Listening to the “Actor Voice” That Never Stopped Whispering 

Ron Simons knows the feeling Antonopulos describes. He has experienced it as an actor. It is what pulled him back to the stage after a 20-year hiatus. 

Simons’ start in theatre, back in high school, was less than inspiring. “I was cast in Finian’s Rainbow,” he recalls, cringing at the memory. “The school had few minority students, and I got the very politically incorrect role of first sharecropper. I was so bad that the director demoted me to regular sharecropper. But I did get better, and I started getting better roles. So in spite of that first experience, I developed a love for acting.” 

Ron Simons.

At Columbia University, Simons discovered that he also enjoyed computer science. “The two things that kept me up late at night in college were poring over scripts and poring over computer programs,” he says. He graduated in computer science and English (there was no drama major). Still unsure which path to take, Simons interviewed for a job with Hewlett-Packard but also requested an application for the Yale School of Drama. Soon he was offered the Hewlett-Packard job. The moment of reckoning had come. 

“I was the first in my family to go to college, and my mom was a single mom,” says Simons. “So when I got offered the job at Hewlett-Packard, I decided to take it.
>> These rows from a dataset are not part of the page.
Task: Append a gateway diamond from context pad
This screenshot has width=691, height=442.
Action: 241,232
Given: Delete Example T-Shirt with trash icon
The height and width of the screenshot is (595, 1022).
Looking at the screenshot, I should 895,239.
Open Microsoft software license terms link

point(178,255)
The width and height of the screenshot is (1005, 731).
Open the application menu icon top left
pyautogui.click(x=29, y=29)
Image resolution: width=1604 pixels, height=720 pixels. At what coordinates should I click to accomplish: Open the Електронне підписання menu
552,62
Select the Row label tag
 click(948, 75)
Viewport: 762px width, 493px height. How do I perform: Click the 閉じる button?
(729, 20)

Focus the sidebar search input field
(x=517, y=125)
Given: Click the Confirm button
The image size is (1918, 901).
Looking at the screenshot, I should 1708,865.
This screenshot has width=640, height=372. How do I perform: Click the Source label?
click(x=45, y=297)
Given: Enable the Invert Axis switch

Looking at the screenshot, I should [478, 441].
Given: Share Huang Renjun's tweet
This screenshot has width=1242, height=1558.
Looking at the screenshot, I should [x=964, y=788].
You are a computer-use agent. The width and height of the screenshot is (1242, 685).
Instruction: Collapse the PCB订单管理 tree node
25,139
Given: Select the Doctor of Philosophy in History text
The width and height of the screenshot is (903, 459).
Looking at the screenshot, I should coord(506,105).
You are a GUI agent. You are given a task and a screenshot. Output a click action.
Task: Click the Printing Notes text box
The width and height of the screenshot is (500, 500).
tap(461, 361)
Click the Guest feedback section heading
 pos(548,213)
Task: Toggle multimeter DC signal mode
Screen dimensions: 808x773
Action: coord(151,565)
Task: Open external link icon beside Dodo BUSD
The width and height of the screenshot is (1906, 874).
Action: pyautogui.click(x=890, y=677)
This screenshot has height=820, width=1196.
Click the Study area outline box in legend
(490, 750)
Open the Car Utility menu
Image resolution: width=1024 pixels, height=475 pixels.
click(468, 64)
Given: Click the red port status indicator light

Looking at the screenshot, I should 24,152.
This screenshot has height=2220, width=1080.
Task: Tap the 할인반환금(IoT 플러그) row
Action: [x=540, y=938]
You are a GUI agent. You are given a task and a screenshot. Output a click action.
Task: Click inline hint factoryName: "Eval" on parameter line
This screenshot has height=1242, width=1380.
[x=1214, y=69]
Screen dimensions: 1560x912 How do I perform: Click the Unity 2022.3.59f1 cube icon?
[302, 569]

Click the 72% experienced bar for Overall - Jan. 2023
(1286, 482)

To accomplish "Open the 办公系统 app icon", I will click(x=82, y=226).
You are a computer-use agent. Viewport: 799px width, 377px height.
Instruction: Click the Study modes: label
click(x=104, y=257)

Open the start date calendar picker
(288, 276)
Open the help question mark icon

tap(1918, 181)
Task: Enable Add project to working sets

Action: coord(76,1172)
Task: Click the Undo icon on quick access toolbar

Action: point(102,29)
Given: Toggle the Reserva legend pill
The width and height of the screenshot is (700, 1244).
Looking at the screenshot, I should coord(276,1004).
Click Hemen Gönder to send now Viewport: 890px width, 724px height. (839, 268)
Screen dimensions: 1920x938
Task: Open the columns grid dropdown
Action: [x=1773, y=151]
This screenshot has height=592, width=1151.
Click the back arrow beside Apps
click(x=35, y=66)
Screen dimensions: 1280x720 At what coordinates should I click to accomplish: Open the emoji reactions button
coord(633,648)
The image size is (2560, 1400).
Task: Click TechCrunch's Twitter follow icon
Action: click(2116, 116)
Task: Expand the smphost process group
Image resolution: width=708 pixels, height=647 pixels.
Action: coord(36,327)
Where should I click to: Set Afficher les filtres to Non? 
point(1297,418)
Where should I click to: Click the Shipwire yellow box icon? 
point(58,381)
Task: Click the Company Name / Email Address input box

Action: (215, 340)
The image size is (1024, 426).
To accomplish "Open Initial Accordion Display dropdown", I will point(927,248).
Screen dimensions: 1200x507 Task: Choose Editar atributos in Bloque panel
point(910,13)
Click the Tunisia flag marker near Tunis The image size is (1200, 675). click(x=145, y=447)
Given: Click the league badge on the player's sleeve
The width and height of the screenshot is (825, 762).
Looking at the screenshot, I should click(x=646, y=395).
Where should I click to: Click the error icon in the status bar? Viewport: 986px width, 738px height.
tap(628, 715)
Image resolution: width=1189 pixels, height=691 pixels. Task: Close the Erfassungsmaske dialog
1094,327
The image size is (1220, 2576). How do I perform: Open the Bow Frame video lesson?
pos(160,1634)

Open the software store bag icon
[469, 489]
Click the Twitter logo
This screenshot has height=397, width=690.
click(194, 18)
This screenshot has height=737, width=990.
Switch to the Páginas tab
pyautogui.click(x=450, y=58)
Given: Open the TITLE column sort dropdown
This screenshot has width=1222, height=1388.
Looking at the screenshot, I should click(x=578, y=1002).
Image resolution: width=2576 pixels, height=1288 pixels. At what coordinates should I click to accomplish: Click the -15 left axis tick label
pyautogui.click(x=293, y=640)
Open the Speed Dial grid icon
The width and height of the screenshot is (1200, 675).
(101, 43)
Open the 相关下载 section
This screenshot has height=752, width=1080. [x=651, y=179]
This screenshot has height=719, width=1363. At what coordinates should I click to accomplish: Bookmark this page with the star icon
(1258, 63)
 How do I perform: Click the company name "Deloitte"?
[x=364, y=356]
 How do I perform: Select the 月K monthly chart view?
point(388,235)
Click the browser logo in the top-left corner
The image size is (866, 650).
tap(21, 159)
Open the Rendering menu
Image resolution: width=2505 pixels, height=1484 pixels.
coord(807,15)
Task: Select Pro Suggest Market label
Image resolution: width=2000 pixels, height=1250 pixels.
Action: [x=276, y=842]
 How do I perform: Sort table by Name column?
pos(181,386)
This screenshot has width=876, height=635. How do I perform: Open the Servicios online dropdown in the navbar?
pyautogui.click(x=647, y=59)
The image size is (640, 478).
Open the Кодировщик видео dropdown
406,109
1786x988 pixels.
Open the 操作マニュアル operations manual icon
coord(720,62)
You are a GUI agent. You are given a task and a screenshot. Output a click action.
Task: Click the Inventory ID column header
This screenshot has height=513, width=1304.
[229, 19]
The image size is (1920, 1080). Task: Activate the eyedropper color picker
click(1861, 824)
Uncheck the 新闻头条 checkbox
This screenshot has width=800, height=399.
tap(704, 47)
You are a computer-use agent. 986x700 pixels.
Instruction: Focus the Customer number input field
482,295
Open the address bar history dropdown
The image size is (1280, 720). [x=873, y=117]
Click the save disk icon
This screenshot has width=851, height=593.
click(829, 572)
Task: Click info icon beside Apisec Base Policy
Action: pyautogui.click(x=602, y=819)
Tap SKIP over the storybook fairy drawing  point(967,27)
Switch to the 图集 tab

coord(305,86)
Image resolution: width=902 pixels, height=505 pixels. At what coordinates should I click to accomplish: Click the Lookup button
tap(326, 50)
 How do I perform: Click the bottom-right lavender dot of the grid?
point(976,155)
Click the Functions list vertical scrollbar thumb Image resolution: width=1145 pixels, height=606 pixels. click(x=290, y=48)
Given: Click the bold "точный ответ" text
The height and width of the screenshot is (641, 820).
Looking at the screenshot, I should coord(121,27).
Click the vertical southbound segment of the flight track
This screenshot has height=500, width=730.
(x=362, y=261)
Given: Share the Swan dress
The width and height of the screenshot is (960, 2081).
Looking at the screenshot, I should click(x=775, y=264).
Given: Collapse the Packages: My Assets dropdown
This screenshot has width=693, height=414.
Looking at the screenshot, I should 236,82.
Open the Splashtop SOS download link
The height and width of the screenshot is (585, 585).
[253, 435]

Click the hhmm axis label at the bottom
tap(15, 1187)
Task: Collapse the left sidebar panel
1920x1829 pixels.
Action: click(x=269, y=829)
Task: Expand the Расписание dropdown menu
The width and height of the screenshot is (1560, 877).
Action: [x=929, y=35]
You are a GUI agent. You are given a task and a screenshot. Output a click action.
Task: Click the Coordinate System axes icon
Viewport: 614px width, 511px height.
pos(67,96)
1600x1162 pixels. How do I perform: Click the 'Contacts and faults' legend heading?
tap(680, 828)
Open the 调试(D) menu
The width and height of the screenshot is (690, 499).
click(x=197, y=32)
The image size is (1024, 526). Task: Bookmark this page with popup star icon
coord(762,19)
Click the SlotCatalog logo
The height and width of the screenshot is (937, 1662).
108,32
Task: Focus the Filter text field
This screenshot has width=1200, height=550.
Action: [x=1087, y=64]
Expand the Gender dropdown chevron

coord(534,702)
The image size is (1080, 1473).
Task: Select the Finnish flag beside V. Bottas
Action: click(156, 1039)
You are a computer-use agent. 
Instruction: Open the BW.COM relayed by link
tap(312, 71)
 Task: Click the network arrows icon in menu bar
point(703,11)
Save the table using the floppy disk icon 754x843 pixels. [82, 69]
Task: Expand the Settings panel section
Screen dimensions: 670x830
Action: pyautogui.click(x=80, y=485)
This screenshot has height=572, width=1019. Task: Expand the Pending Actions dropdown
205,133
That was the beginning of my technology career.” 

Simons spent three years at Hewlett-Packard, then moved to IntelliCorp, a small startup focusing on artificial intelligence. The more he worked, the more Simons realized he enjoyed teaming up with other people to solve problems. So he returned to Columbia for an MBA in marketing and international business. His next stop was Microsoft, where he was hired as a product marketing manager. 

“Microsoft was an amazing experience,” he says. “It was rewarding and trying. The atmosphere there was nuts. We worked in triple overtime. I was always doing two or three things at the same time. But it was very exhilarating.” 

Still, after five years at Microsoft, Simons took time to reevaluate his life. “I decided to stick my head up out of the sand again and ask if this was what I really wanted to do,” he recalls. “I found that this little actor voice in my head had not stopped talking to me over the years and was still whispering.”After what he describes as “sleepless nights and the wringing of hands,” he decided to leave Microsoft and pursue acting more seriously.

“It had been years since I had been in a production,” Simons says. “I decided to start at the community level, to clear away some of the cobwebs. I was fortunate to have a nest egg, thanks to Microsoft, so I could do that.” 

After several years of community theatre, Simons was granted a general audition at Seattle Repertory Theatre for the play “Cider House Rules.” He got the part. “Suddenly I was able to get auditions at all the other Seattle theatres,” he says, earning roles at Bathhouse Theatre, Intiman, and Seattle Children’s Theatre. “That’s when I realized I should go back to school to hone my craft.” 

The School of Drama’s Professional Actor Training Program (PATP) was Simons’ first choice. “I knew it was one of the top five programs in the country, and I found that people both inside and outside the University spoke well of it,” he explains. Simons completed the three-year program in May. “PATP added more tools to my toolbox, so that now I can continue to grow and learn on the job,” he says. “It also gave me the ability to develop my own personal process for acting.” 

Simons is now splitting his time between New York and Seattle, auditioning for roles in both cities. In November, Seattleites can see him in Empty Space Theatre’s “Laramie Project.” Other roles are certain to follow. 

“My mother thought I was nuts when I said I was going to leave Microsoft to become an actor,” Simons says. “But it was the right decision. It was a dream deferred, and I just had to stop deferring the dream. It was the thing I was most passionate about. I didn’t want to wake up at 65 saying, ‘Shoulda, woulda, coulda.’ 

“I may succeed, I may fail, but at least I will have tried. Whatever happens, I’m having a great time.”